O ministro das Relações Exteriores do Brasil, pills Celso Amorim, cost disse hoje que o etanol é como o colesterol, que pode ser bom ou mau, e que o produzido no país não atenta contra o ambiente nem contra a segurança alimentar mundial.
“O etanol é como o colesterol. Há etanol bom e etanol mau. O etanol de cana-de-açúcar é o etanol bom”, afirmou o chanceler em declarações a jornalistas no Rio de Janeiro após participar de uma homenagem ao arquiteto Oscar Niemeyer.
Amorim insistiu que a política brasileira para incentivar a produção e o consumo de etanol extraído da cana-de-açúcar não pode ser responsabilizada pela atual crise mundial dos preços dos alimentos.

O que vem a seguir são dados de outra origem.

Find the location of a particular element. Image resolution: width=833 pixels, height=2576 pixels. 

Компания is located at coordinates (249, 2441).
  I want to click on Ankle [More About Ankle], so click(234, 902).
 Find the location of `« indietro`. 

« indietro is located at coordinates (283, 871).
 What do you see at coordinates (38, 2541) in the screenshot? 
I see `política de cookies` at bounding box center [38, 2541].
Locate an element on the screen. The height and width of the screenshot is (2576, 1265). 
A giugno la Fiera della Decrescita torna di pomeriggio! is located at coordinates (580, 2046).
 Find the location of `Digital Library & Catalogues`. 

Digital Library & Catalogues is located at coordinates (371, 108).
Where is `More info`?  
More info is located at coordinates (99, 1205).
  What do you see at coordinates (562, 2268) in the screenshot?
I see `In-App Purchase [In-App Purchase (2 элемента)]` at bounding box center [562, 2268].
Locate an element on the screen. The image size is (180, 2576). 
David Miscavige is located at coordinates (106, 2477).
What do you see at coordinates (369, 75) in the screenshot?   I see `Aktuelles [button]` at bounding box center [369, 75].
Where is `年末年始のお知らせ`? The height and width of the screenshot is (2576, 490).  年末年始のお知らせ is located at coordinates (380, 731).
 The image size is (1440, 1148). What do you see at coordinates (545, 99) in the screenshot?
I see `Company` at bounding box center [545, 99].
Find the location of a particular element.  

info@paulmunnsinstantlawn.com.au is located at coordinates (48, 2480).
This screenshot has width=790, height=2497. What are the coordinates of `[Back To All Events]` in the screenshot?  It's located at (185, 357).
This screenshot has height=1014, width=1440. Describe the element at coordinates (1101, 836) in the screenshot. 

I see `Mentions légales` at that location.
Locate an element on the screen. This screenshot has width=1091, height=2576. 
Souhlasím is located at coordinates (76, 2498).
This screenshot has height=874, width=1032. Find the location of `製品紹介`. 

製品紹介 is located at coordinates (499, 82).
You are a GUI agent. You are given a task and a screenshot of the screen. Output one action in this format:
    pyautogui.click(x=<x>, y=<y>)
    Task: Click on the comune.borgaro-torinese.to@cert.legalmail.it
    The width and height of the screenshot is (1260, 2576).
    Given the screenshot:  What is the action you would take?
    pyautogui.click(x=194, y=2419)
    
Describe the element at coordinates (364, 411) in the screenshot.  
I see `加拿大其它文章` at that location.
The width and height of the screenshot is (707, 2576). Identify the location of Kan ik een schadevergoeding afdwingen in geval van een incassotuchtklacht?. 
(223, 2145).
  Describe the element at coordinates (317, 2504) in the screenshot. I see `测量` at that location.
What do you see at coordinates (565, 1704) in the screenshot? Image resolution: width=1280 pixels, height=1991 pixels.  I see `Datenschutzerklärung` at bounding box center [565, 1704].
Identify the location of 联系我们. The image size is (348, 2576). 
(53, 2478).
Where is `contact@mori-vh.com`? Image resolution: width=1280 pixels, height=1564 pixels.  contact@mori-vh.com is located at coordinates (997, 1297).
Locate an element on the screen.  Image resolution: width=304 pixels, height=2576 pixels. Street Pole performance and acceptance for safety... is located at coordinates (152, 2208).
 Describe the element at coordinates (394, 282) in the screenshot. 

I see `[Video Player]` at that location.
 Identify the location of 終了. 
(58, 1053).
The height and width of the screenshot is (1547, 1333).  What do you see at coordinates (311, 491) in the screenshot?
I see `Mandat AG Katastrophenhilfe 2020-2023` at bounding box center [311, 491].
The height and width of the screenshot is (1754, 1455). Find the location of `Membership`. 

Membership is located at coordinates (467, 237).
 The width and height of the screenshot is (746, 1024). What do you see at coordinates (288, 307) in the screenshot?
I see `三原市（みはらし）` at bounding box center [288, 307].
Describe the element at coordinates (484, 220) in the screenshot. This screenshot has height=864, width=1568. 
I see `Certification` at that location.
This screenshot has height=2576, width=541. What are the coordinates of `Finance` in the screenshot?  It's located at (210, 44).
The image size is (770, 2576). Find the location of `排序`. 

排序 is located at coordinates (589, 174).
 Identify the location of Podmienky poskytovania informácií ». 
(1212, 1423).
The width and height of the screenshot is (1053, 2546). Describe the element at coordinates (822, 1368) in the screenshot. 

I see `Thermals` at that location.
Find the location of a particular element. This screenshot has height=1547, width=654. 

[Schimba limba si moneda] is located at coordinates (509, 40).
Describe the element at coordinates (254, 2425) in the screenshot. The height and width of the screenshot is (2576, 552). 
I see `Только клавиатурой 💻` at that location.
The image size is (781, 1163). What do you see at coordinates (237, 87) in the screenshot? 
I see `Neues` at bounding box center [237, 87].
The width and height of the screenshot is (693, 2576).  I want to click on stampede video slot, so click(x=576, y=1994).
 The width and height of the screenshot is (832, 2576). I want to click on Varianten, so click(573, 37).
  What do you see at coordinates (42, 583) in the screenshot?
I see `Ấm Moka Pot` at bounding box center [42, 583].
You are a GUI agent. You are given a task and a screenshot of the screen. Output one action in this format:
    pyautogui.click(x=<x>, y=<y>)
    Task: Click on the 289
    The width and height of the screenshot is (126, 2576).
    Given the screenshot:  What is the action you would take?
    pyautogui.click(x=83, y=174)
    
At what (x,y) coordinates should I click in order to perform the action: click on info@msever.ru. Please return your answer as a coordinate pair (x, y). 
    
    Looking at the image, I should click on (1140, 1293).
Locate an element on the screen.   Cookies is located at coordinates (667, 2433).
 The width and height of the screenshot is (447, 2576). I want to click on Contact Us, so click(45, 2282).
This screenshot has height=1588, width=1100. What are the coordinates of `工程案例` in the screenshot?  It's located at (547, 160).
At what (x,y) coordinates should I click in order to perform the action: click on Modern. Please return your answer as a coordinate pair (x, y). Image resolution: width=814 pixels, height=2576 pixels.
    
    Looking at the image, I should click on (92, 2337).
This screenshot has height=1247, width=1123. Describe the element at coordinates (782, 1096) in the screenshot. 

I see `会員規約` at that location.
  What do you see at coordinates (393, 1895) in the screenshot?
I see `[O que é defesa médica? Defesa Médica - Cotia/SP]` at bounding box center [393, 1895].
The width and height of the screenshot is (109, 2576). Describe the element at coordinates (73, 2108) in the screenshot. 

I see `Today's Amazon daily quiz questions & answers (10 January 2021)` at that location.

Em sua opinião, os fatores que mais contribuem para essa crise são os subsídios que os países ricos dão a seus agricultores, que tiram o incentivo da produção nos países pobres, assim como o aumento do preço do petróleo, que eleva os custos de produção e dos adubos.
Em seu argumento, citou o caso de vários países africanos que, embora não produzam biocombustíveis, deixaram de cultivar alimentos porque não têm como competir com os preços subsidiados dos agricultores dos países desenvolvidos.
Amorim argumentou também que, se a crise dos alimentos é global, então significa que se deve a fatores mundiais. “Com segurança, um desses fatores é o aumento dos preços dos adubos, ou seja, o aumento do preço do petróleo, que produz um aumento dos custos de produção”, afirmou.
O chanceler destacou que “a solução é produzir mais alimentos, produzir mais biocombustíveis e eliminar os subsídios”.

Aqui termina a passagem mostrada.